Mit der Industriellen Revolution und der Nutzung heimischer Kohle konnte Großbritannien seinen Vorsprung ausbauen und ein Weltreich errichten. Das Deutsche Reich sah sich beim Erwerb von Kolonien zu kurz gekommen und versuchte in beiden Weltkriegen vergeblich, das Mächtespiel militärisch zu seinen Gunsten zu verschieben. Die Russische Revolution (1917) begründete die Sowjetunion, die große Teile des eurasischen Kontinents vereinte und so ein mächtiges Gegengewicht gegenüber dem Westen bildete. Nach dem Zweiten Weltkrieg konnten die USA ihre hegemoniale Machtbasis ausbauen (durch Atlantik-Charta, Bretton-Woods-System und NATO). Im Ost-West-Konflikt führte die ideologische Konkurrenz zweier Systeme zum nuklearen Wettrüsten und fast zur Auslöschung der Menschheit durch einen Atomkrieg.
Auch wenn die koloniale Vergangenheit immer noch überwiegend verdrängt wird, wirkt sie weiter fort. Der Wohlstand der Industrieländer geht auf Kosten ärmerer Regionen, die genötigt werden, sich zu verschulden, ihre Ressourcen billig abzugeben, zu niedrigen Löhnen, schlechten und gefährlichen Bedingungen zu arbeiten, Umweltzerstörung und Klimawandel hinzunehmen. Obwohl die Staaten des Globalen Südens nie die Entwicklungsmöglichkeiten der westlichen Welt hatten und Opfer auswärtiger Invasionen waren, wird Ihnen vorgeworfen, sie seien an ihren Schwächen (Hunger, Armut, Konflikte, fehlende Demokratie, korrupte Eliten, geringe Effizienz, usw.) selbst schuld. Dies prägt gegenseitige Wahrnehmungen bis heute.
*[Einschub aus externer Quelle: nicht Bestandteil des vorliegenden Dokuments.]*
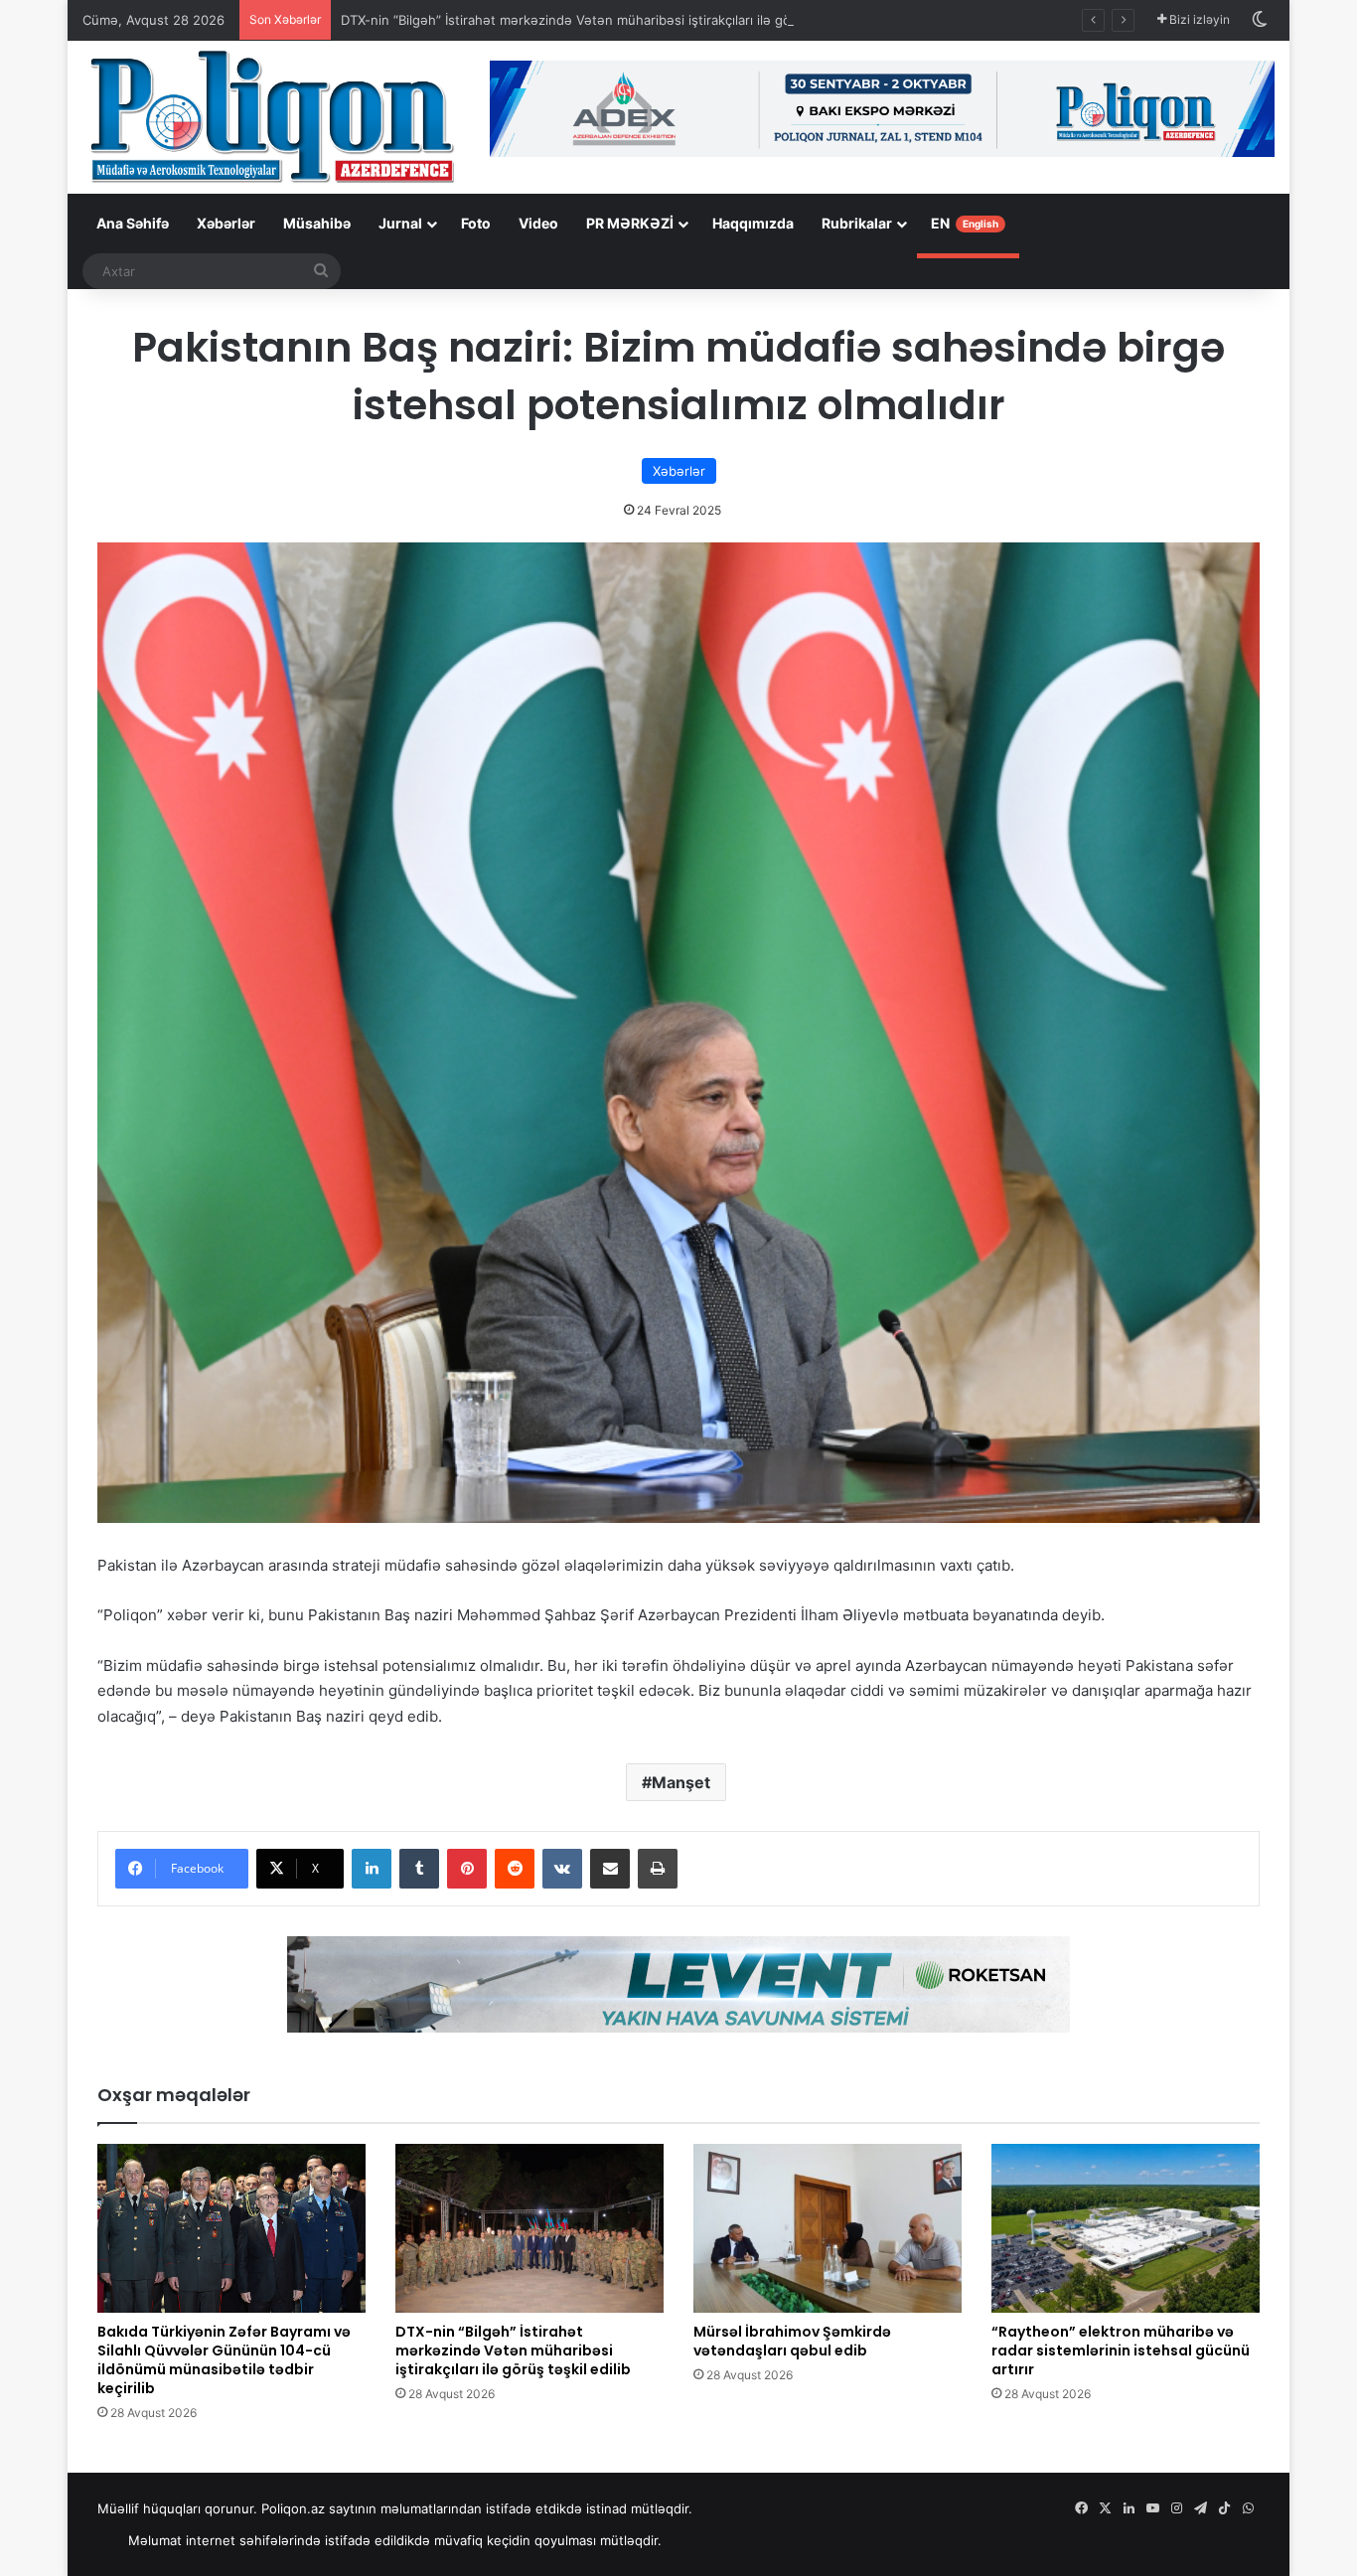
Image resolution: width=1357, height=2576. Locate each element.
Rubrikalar (857, 223)
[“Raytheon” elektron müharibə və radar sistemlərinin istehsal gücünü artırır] (1125, 2228)
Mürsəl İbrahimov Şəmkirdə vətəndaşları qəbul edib (792, 2341)
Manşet (681, 1782)
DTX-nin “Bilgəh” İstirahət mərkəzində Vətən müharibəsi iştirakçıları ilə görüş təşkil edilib (612, 20)
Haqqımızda (753, 223)
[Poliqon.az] (271, 115)
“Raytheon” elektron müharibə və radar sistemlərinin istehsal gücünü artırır (1120, 2350)
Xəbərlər (226, 223)
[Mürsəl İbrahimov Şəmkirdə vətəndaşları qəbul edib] (827, 2228)
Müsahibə (317, 223)
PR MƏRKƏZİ (630, 223)
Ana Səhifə (132, 223)
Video (538, 223)
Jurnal (400, 223)
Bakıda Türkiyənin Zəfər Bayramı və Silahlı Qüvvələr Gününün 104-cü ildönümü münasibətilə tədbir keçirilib (224, 2360)
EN (964, 223)
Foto (476, 223)
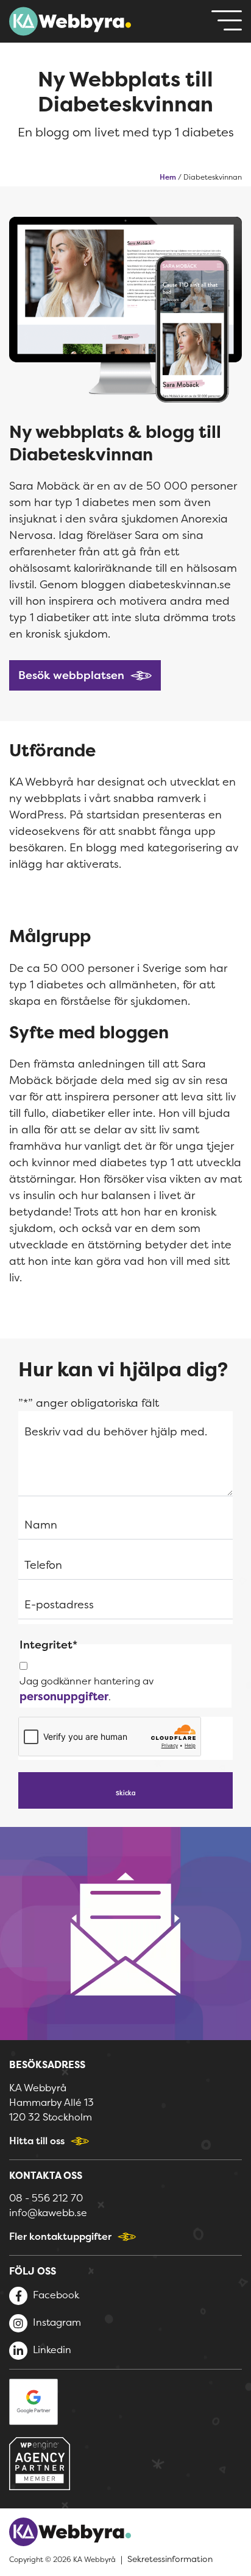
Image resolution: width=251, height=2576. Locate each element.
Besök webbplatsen (71, 675)
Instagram (55, 2322)
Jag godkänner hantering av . (86, 1689)
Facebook (54, 2294)
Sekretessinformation (170, 2558)
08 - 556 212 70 (46, 2198)
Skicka (126, 1793)
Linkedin (50, 2349)
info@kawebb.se (48, 2212)
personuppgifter (63, 1696)
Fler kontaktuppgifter (60, 2236)
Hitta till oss (37, 2140)
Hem (168, 177)
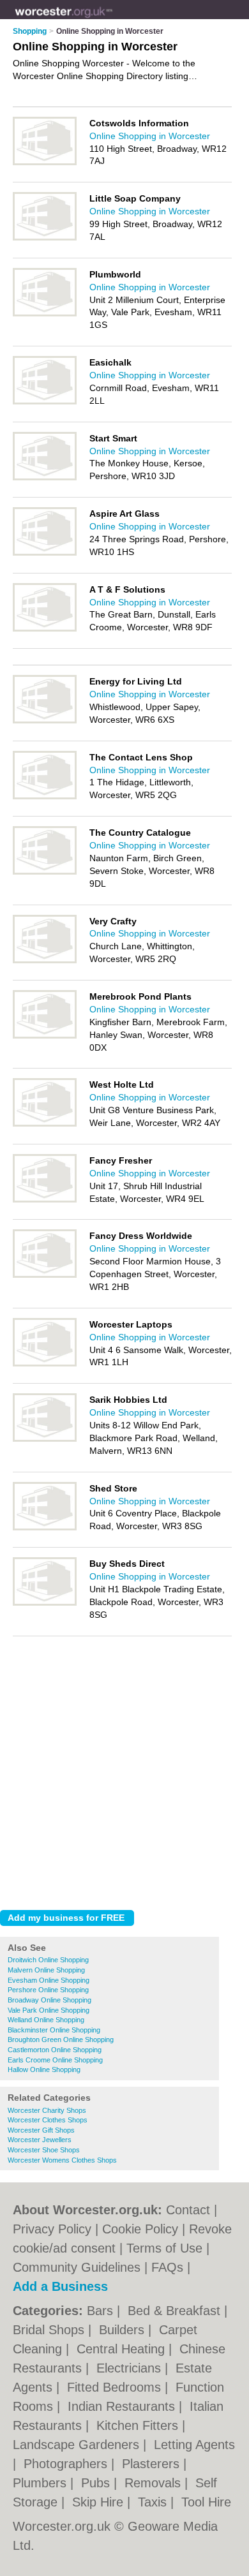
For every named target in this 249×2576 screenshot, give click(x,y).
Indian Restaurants (123, 2406)
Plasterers (152, 2464)
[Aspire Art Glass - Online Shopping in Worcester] (45, 553)
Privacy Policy (52, 2229)
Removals (154, 2483)
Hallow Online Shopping (44, 2069)
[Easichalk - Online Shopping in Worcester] (45, 401)
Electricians (130, 2368)
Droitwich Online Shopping (48, 1960)
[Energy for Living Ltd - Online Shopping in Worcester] (45, 720)
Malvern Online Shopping (46, 1970)
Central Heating (123, 2349)
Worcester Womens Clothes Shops (62, 2160)
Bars (102, 2311)
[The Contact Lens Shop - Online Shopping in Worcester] (45, 796)
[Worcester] (112, 19)
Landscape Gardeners (78, 2445)
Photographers (67, 2464)
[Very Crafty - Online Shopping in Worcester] (45, 960)
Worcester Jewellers (40, 2139)
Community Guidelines (76, 2267)
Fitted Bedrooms (116, 2387)
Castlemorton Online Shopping (55, 2050)
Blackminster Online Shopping (54, 2030)
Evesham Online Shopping (48, 1980)
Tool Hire (206, 2502)
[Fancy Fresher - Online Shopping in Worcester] (45, 1199)
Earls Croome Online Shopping (55, 2060)
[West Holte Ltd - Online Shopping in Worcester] (45, 1124)
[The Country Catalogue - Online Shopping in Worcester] (45, 872)
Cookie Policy (140, 2229)
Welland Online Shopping (46, 2020)
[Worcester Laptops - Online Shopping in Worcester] (45, 1363)
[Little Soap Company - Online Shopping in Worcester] (45, 237)
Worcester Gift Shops (41, 2130)
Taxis (154, 2502)
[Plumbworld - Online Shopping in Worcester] (45, 313)
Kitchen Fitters (139, 2425)
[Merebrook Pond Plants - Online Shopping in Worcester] (45, 1036)
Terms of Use (164, 2248)
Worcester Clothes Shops (47, 2120)
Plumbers (41, 2483)
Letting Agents (194, 2445)
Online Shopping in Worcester (149, 136)
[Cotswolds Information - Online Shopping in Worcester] (45, 162)
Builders (123, 2330)
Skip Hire (99, 2502)
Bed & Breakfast (176, 2311)
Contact (188, 2210)
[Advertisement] (124, 1769)
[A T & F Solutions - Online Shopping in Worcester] (45, 629)
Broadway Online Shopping (49, 2000)
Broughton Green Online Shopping (61, 2039)
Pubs (97, 2483)
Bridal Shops (50, 2330)
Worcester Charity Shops (47, 2110)
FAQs (167, 2267)
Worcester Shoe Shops (44, 2150)
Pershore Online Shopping (48, 1990)
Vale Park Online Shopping (48, 2010)
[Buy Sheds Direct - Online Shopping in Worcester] (45, 1603)
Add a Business (60, 2286)
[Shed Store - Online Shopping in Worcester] (45, 1527)
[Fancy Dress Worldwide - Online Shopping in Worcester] (45, 1275)
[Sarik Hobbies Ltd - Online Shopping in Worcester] (45, 1439)
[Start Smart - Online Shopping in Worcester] (45, 477)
2.2 Widersprüche zwischen westlichen Werten und Interessen
Die Hegemonie des Westens gründete nicht nur auf harter Macht, sondern auch auf Werten, Normen und Institutionen, die sich seit der Aufklärung herausbildeten. Was den Westen für viele attraktiv macht, sind neben Wohlstand und Konsum Werte wie Freiheit, Gleichheit, Demokratie, Rechtsstaatlichkeit, Toleranz, Bürger- und Menschenrechte. Die normativen Maßstäbe mussten gegen Widerstände der Privilegierten erkämpft werden; bei der Abschaffung der Sklaverei, der Durchsetzung der Demokratie oder der Rechte von Frauen und Arbeiterklasse. Zu den zivilisatorischen Fortschritten und Werten der Menschheit haben auch andere Kulturkreise beigetragen, etwa der chinesische, indische und arabische, aber auch die indigenen Völker Afrikas, des Indo-Pazifiks sowie Süd- und Mittelamerikas.
Nach 1990 schien es manchen nur noch eine Frage der Zeit, bis sich westliche Ideen und Werte durchsetzen, doch sind sie bislang nur unzureichend umgesetzt oder geraten mit...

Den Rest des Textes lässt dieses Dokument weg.